(Records from a data collection)
-- -- --

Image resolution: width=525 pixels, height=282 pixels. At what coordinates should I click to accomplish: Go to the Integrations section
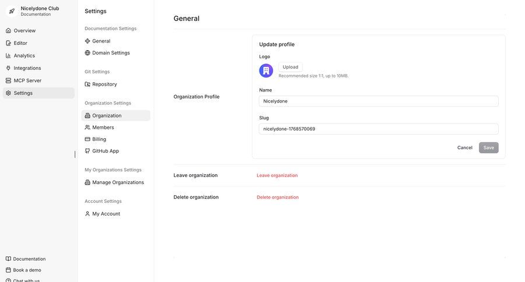[x=27, y=68]
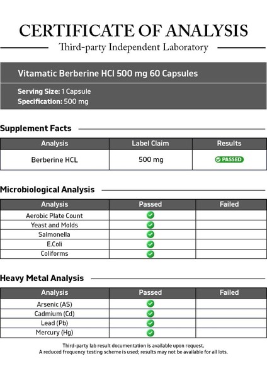The height and width of the screenshot is (378, 267).
Task: Click the Certificate of Analysis heading
Action: click(x=134, y=31)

-- -- --

Without including any picture, repeat the data exactly.

• SOLUTION FOR THIS EXERCISE:
Image resolution: width=525 pixels, height=282 pixels. At what coordinates should I click to accomplish: Go to the Integrations section
[x=27, y=68]
The height and width of the screenshot is (378, 267).
Task: Click the Certificate of Analysis heading
Action: click(x=134, y=31)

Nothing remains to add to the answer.